Text excerpt:
*** Block opens ***
← Back

Whose bits are wiser, GPU | TPU?

In June 2018 I got a live question in at Google's TGIF in Mountain View, a few weeks after TPU v3 was announced at I/O. I asked Sundar Pichai who was using Cloud TPUs outside Google. He said he did not know and promised to follow up.

A few days later, an email arrived with about two dozen customer names. I did not recognize most of them. I took it as a sign that TPUs were still specialized and not yet a general-purpose default. In production terms, that usually means "best fit for a narrower workload class, less likely a one-stack default."

Architectural differences

Modern GPUs group cores into Streaming Multiprocessors that run many threads in lockstep. Warps of 32 threads execute the same instruction.
*** Block closes ***
Information provided:
*** Block opens ***
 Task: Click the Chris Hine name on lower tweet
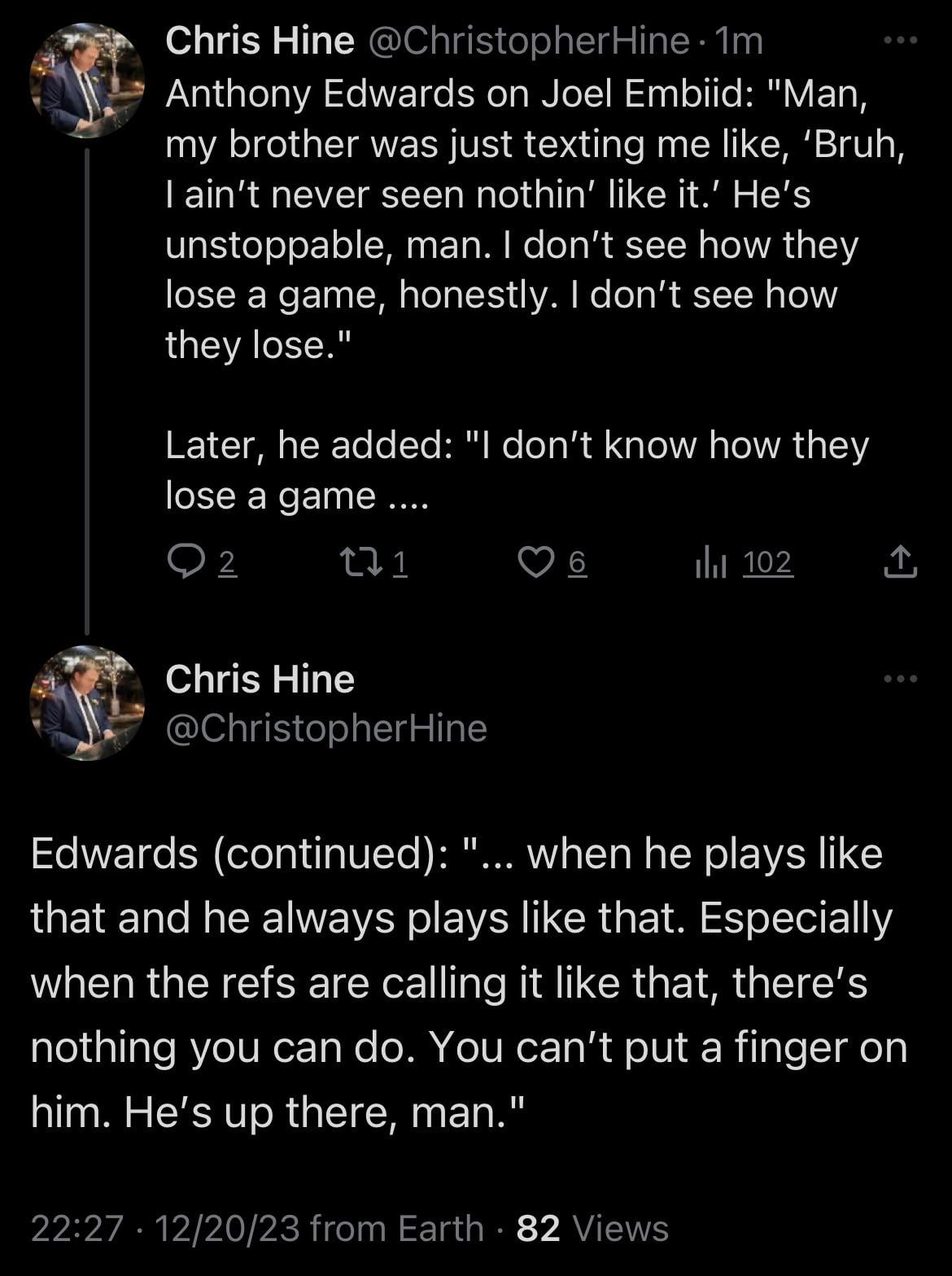[x=260, y=680]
*** Block closes ***
Assignment 1: In the post on GPUs and TPUs, how many threads make up a warp?
Assignment 2: Decide whether each statement agrees with the post on GPUs and TPUs, answering yes or no and quoting the words that settle it: (a) The live question was asked at Google's TGIF in June 2018. (b) The writer recognized most of the customer names in the email. (c) Sundar Pichai named Cloud TPU users on the spot.
Assignment 3: Extend the post on GPUs and TPUs, picking up after its last sentence.
The listing has nothing to do with the post on GPUs and TPUs.

Task answer 1: 32 threads.

Task answer 2:
(a) Yes: "In June 2018 I got a live question in at Google's TGIF in Mountain View"
(b) No: "I did not recognize most of them."
(c) No: "He said he did not know and promised to follow up."

Task answer 3:
On-chip registers and shared memory keep hot data close, with High Bandwidth Memory (HBM) for capacity. NVIDIA added Tensor Cores starting with Volta to accelerate matrix math.

MLPerf Training v3.0 reports H100 performance on GPT-3 scale workloads at multi-thousand GPU scale.

When the workload keeps changing, flexibility usually wins. Divergent control flow can hurt warp efficiency, but the programming model still lets you handle irregular ops, custom kernels, and changing model architecture in one stack. That practical reach is why GPUs dominate open ecosystems and keep becoming the default for early-stage production moves.

TPUs are built around systolic arrays to keep data moving and reduce memory traffic for matrix math.

Matrix A enters from the left. Matrix B enters from the top. Each PE does multiply-accumulate in lockstep. The path is predictable, which is one reason TPUs can be efficient at matrix math. They trade flexibility for simpler data movement.

TPUs are ASICs built for matrix multiplication. The first generation TPU featured a 65,536 8-bit MAC systolic array delivering 92 TOPS peak throughput.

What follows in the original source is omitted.